Andere haben dezentrale Identität versucht. Was macht den Unterschied?

Das ist die richtige Frage. Drei gut finanzierte Projekte haben dezentrale Identität in grossem Massstab nicht geliefert:

  • Sovrin — Die Sovrin Foundation ging 2023 dem Betriebskapital aus. Ihre Hyperledger-Indy-Blockchain erforderte laufende Validator-Node-Koordination und eine finanzierte Foundation. Das Versagen war nicht technisch — es war Governance und Wirtschaftlichkeit: die Blockchain-Abhängigkeit schuf ein Koordinationsproblem, das zentrales Management erforderte.
  • uPort — ConsenSys' Identitätsprojekt wurde in Serto umbenannt und verließ dann das Identitätsfeld ganz. uPort baute auf Ethereum auf, was bedeutete, dass jede Identitätsoperation Gasgebühren und On-Chain-Transaktionslatenz hatte. Identitätsmanagement in Produktionsmassstab ist auf einer öffentlichen Blockchain wirtschaftlich nicht machbar.
  • Jolocom — Schwenkte von der Identitätsinfrastruktur ab, nachdem keine Produktionsadoption erreicht wurde. Das gemeinsame Versagensmuster: Abhängigkeit von Blockchain-Infrastruktur, die wirtschaftlich nicht skalieren kann.

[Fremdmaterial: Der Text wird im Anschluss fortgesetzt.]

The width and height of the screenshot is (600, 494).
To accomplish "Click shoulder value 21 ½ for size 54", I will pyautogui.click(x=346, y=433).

KERI ist strukturell anders. Es hat keine Blockchain-Abhängigkeit. Key-Events werden in Append-Only-Logs verankert, die jeder Controller unabhängig führt — kein geteiltes Ledger, keine Gasgebühren, keine Foundation-Governance erforderlich.

Die institutionelle Validierung: GLEIF — die Global Legal Entity Identifier Foundation — betreibt das globale LEI-System für Finanzinstitutionen in 180 Ländern. GLEIF wählte KERI für das vLEI-System (verifiable Legal Entity Identifier). Das ist keine Machbarkeitsstudie. Es ist Produktionsinfrastruktur zur Verifizierung der Identität von Finanzinstitutionen weltweit. Stargate baut auf demselben KERI-Fundament auf, das GLEIF in institutionellem Massstab validiert hat.